O nome dela pode ser Renata. Suponha que formou-se aos 22 anos em secretariado executivo, numa faculdade não muito longe de casa, custeada tanto pelo auxílio dos pais quanto pelo próprio esforço. Ela teve alguns empregos durante o curso. O mais estável deles foi numa agência de eventos, onde ainda estava quando se graduou, que realizava modestas formaturas universitárias (ela foi responsável pela formatura da própria turma), casamentos em áreas pouco abastadas e festas infantis bem aquém da opulência que vemos nas novelas do horário nobre. Sempre teve o que comer, o que vestir, onde estudar, onde dormir. Sempre morou na mesma casa. É a mais velha de duas filhas. Seu pai formou-se contador e era funcionário público (aposentado), e sua mãe costura para fora.
Ela perdeu o emprego. A agência fechou. Ela aceitou o primeiro bico que apareceu. Demonstradora numa feira erótica. Manequim de lingerie. "Vamo lá, você tem o corpo bonito, não quero ir nessa sozinha", disse a ela uma amiga também desempregada. Esta amiga, 14 meses depois da tal feira erótica, passaria num concurso público ― para o qual estudou dez meses com afinco ― e seria transferida para outra cidade. Contato só virtual.
Nada de mais aconteceu durante a feira. Ao contrário do que pensou quando a amiga a convidou para o trabalho, o ambiente lá era dos mais profissionais (o que não a livrou das cantadas baratas, às quais toda mulher está sujeita, seja onde for). Mas, no segundo dia de trabalho, conheceu uma mulher educada, aparentando uns quarenta anos, que lhe elogiou a beleza e lhe deu um cartão de visitas, onde leu Fulana de Tal, caça-talentos, telefone.

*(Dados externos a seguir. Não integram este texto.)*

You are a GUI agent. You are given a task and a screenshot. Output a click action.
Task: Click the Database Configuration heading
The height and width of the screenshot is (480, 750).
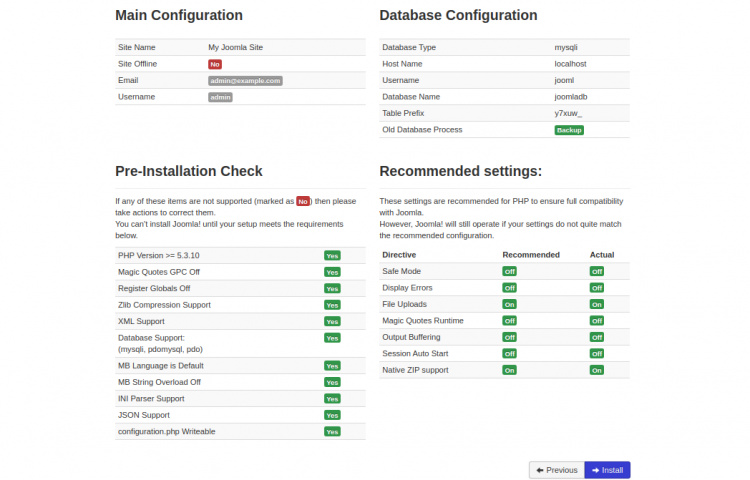click(x=458, y=16)
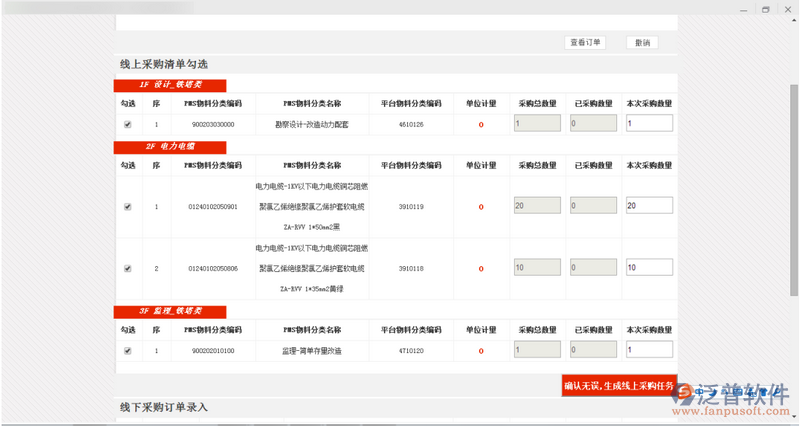
Task: Select the 2F 电力电缆 section label
Action: coord(169,146)
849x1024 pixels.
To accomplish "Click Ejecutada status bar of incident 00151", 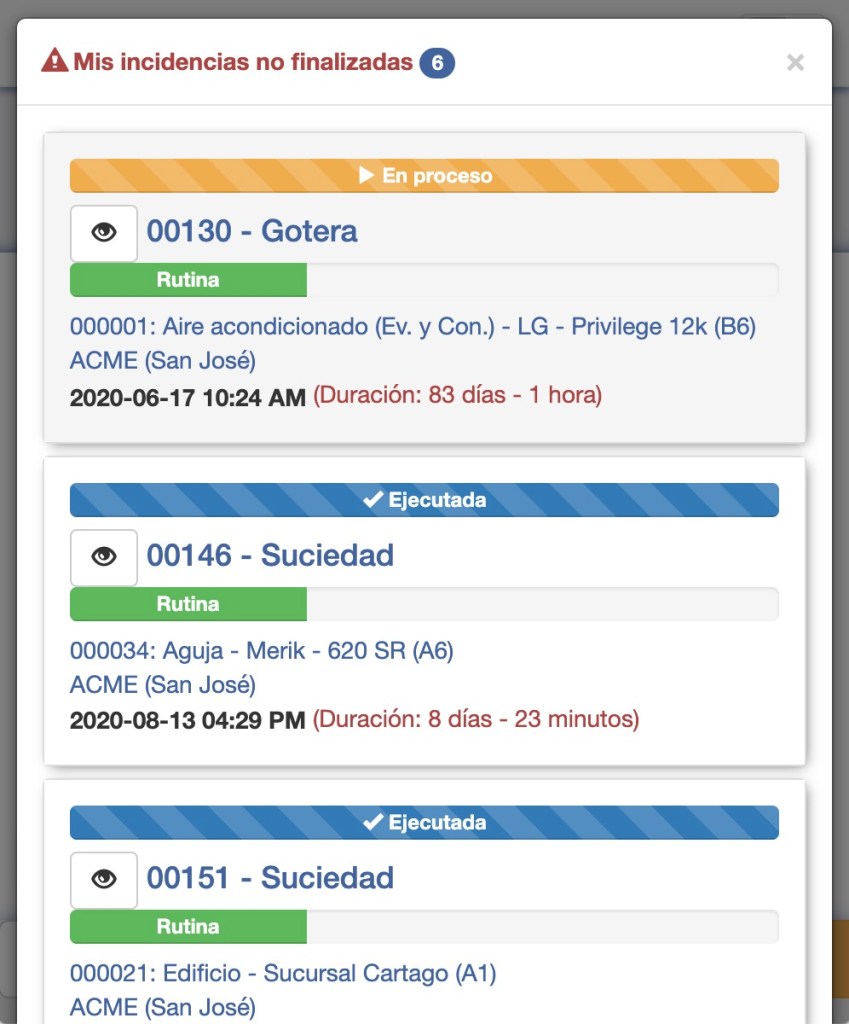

Esse encontro tão despretensioso abriria um novo mundo a Renata. Um mundo no qual ela pode bancar a faculdade que faz hoje, fisioterapia; no qual ela pode morar bem, um flat só para ela; no qual ela pode ajudar a família a ter um pouco mais de conforto. Aos 25 anos de idade, Renata é garota de programa e faz aparições na indústria pornô brasileira.
Demorou para que seus pais aceitassem sua atividade profissional (eles não sabem da prostituição). Muitas brigas, muitas conversas. Mas ela deixou claro que é uma atividade temporária. Ela tem para si que o pornô é só uma maneira de "se colocar na vitrine" e poder cobrar mais caro pelos programas.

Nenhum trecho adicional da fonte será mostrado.